In the new edition of my book “The Collapse of Parenting,” I call this problem the medicalization of misbehavior.
I am not suggesting that it’s the only explanation for the rise in diagnosis.
It’s not.
But it’s definitely a big part of the story.
I have seen this with my own eyes, not only in my own patients, but in my visits to more than 500 schools over the past 23 years.
In other words: That kid doesn’t really have autism. He is now being diagnosed as being on the autism spectrum, but actually he is just a snotty kid whose parents don’t know how to parent.

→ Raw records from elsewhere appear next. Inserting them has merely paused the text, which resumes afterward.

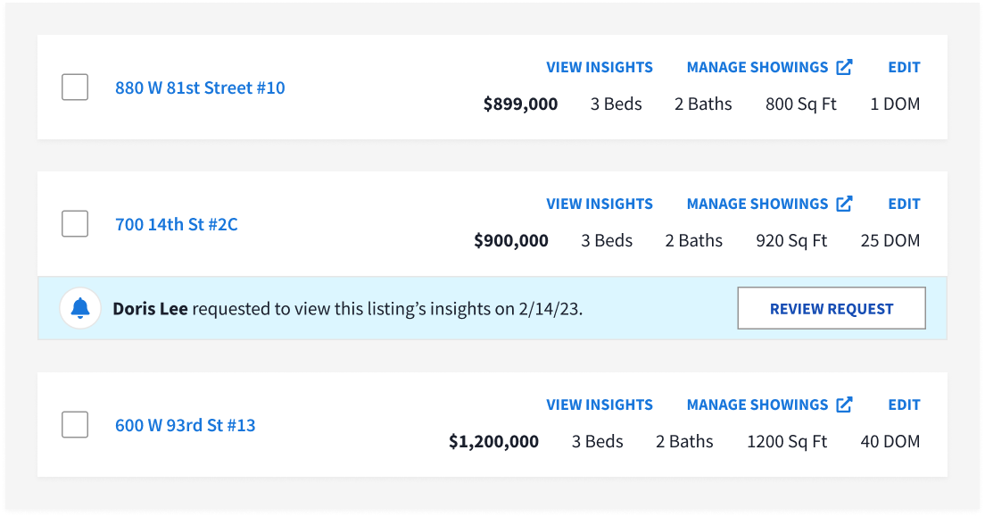Tick the checkbox for 600 W 93rd St #13

coord(75,425)
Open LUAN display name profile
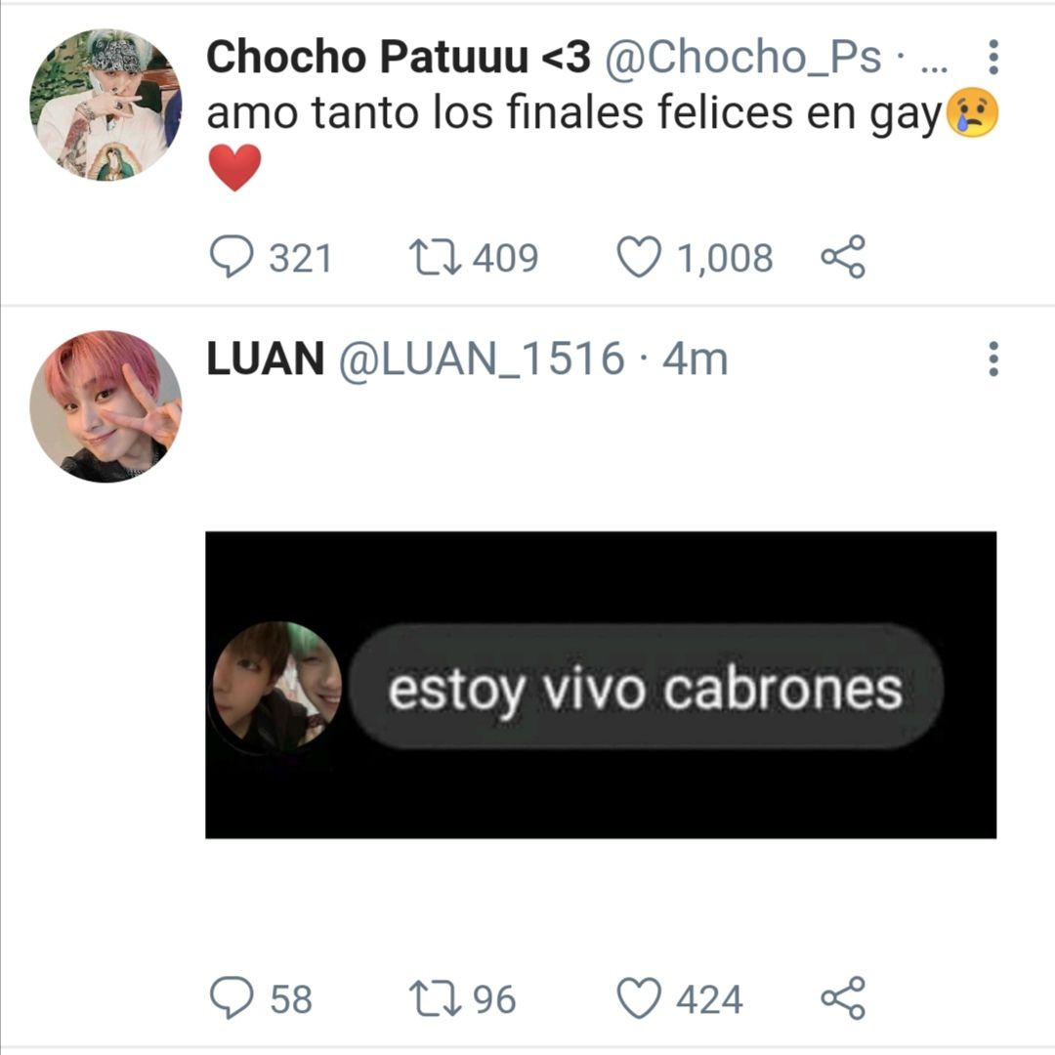The height and width of the screenshot is (1055, 1055). tap(265, 359)
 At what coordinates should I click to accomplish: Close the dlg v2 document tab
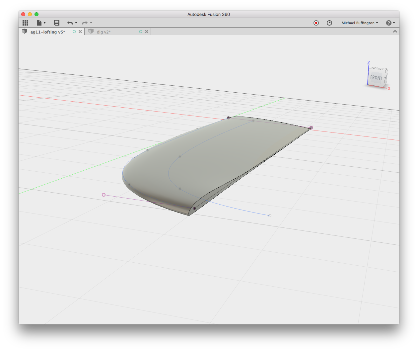pyautogui.click(x=146, y=32)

Why did this change occur?
Multiple reasons.
First: It takes courage for a teacher to tell a parent that the parent has to do a better job of parenting. It’s easier just to suggest a psychiatric diagnosis.

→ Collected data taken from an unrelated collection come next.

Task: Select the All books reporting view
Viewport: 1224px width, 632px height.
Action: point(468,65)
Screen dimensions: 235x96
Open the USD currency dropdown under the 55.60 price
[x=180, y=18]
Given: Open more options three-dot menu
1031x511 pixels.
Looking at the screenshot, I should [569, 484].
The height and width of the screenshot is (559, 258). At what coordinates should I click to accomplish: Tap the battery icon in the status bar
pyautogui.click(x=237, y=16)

Second: If a child gets diagnosed as being on the spectrum, the school will get more money from state and federal programs, such as the Individuals with Disabilities Education Act. So schools have a financial incentive to get more kids diagnosed.
Third: Once parents have bought into the idea that their kid’s problems are due to autism, they don’t see their kid’s problems as their problem anymore.
And the more outrageous the child’s behavior, the more likely is that reaction.
The teacher calls the parent, only to be told to call the prescribing psychiatrist instead.
I’ve seen that.
But think about the downside.
As a family doctor, and as a father, I am convinced that one key requirement for success in life is to take responsibility for your own actions.
The end result of the medicalization of misbehavior is a shift of responsibility away from the child, and the parents, to the medical/counseling/psychiatric complex.
Imagine what happens if that 8-year-old boy spits at the teacher.
Any effort to discipline the child for such unacceptable behavior will result in the teacher being reprimanded: “Justin can’t help it. He’s on the spectrum. You had no right to discipline him.”
I say to parents: Have the courage to take responsibility for your kid.
Push back against the medicalization of misbehavior. Resist the pharmaceutical/counseling complex.
Transform your snotty kid into a young gentleman or lady.
It can be done. I’ve seen it done.
You have to do it, for the sake of your kid.
Leonard Sax, MD, PhD is a family doctor and psychologist and the author of “The Collapse of Parenting” (Basic Books).